First, let's define the terms. A panniculectomy removes only the apron of skin and fat that hangs below the pubic area. In general, this is considered a reconstructive procedure and is performed for patients who have large aprons. This can be done before weight loss surgery to increase a patient's mobility, or after weight loss surgery when the patient has a large apron that makes hygiene difficult.

After large amounts of weight loss, most patients want to consider an abdominoplasty, not a panniculectomy. An abdominoplasty (in lay language, a tummy tuck) not only removes the skin and fat of the lower abdomen, but also tightens the underlying muscles. This is usually considered a cosmetic operation and is not covered by insurance. A mini–tummy tuck only addresses the skin and fat of the lower abdomen (below the belly button) and does not involve tightening the muscles.

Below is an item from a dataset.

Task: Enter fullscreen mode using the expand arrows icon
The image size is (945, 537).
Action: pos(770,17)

For most patients who have lost significant amounts of weight, liposuction will not be the answer. Liposuction only removes fat; it does not remove excess skin. Loose skin may actually be worse after liposuction, and this should be a topic of discussion with your doctor before surgery. Sometimes liposuction is done on the sides or end of the incision at the same time as an abdominoplasty for patients with fullness in this area, but again this may not be needed for some patients.

Although the lower body lift is ideal for some patients, it is not for everyone. If patients only have laxity in the anterior abdomen or tummy area, then a tummy tuck would be the best option. It is very possible to do a tummy tuck first and then later do the back part of a lower body lift. This is an option many patients have chosen for a variety of reasons, including time off work, financial concerns and other priorities. The most important criterion in deciding which procedure to do first is what matters to you most. Some patients might eventually wish to have a lower body lift, but their arms bother them the most. For these patients, an abdominoplasty and an arm lift (brachioplasty) would be the first surgery, with the posterior part of a body lift done at the second stage. An abdominoplasty usually takes about three hours.

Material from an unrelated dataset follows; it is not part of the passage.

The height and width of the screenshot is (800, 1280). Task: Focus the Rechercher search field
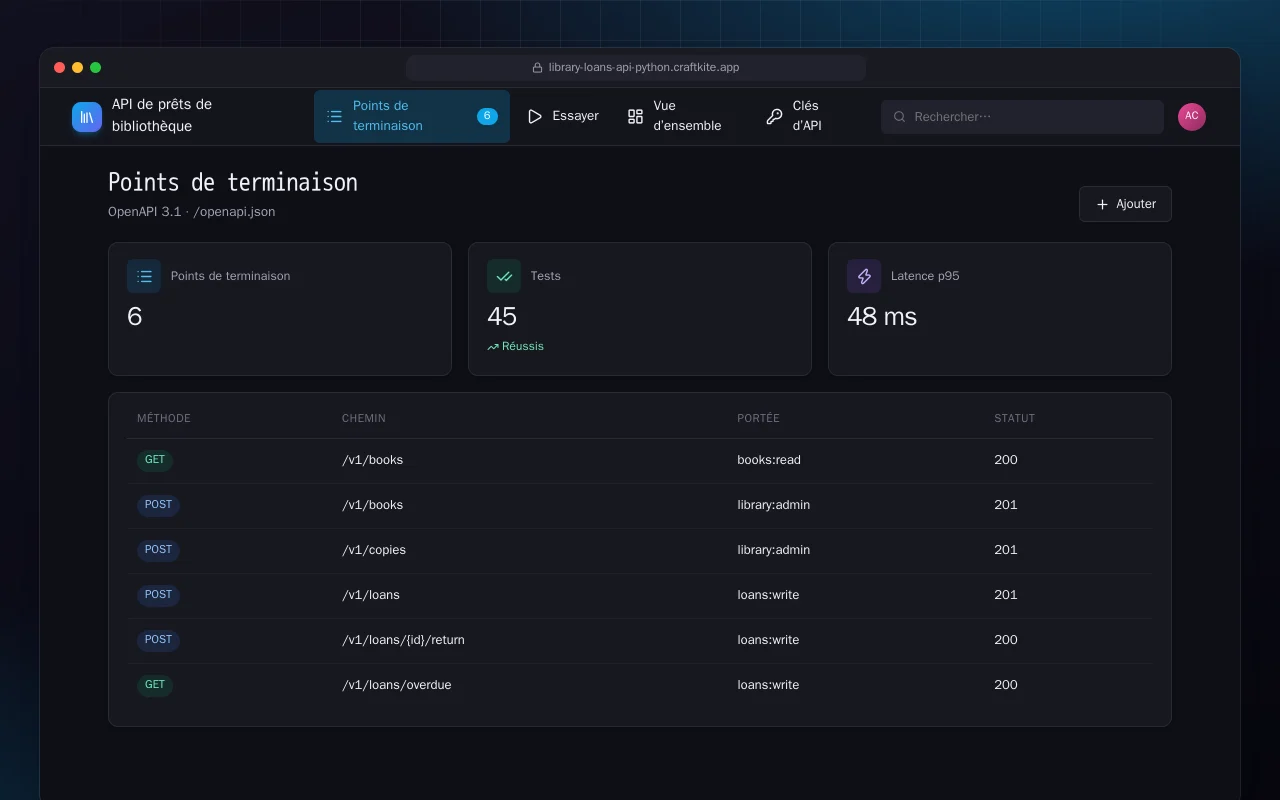[x=1022, y=117]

The surgery can be done either as an outpatient procedure or with an overnight stay in a hospital or aftercare facility. I prefer patients to spend a night in an aftercare facility so that I can check on them the next morning before the drive home. I would encourage patients to consider spending at least one night in a monitored facility for safety's sake as well as their own comfort.

The most painful part of an abdominoplasty is where the muscles are tightened up. I have found a pain pump, such as the ON-Q system, very helpful in minimizing post-operative discomfort. Drains are used and are generally in place for a week to 10 days after the surgery. They are a very necessary evil; patients do not like them, but they drain fluid that can accumulate and possibly disrupt the healing process. Most patients are back to a light schedule within two weeks of the surgery, and it usually takes about six weeks before they can resume all of their regular activities, including strenuous exercise.

The results of a tummy tuck can be very striking, especially for patients who have lost a lot of weight around the abdominal area. The flatter contour will quickly be apparent, although it may take several months for the final results.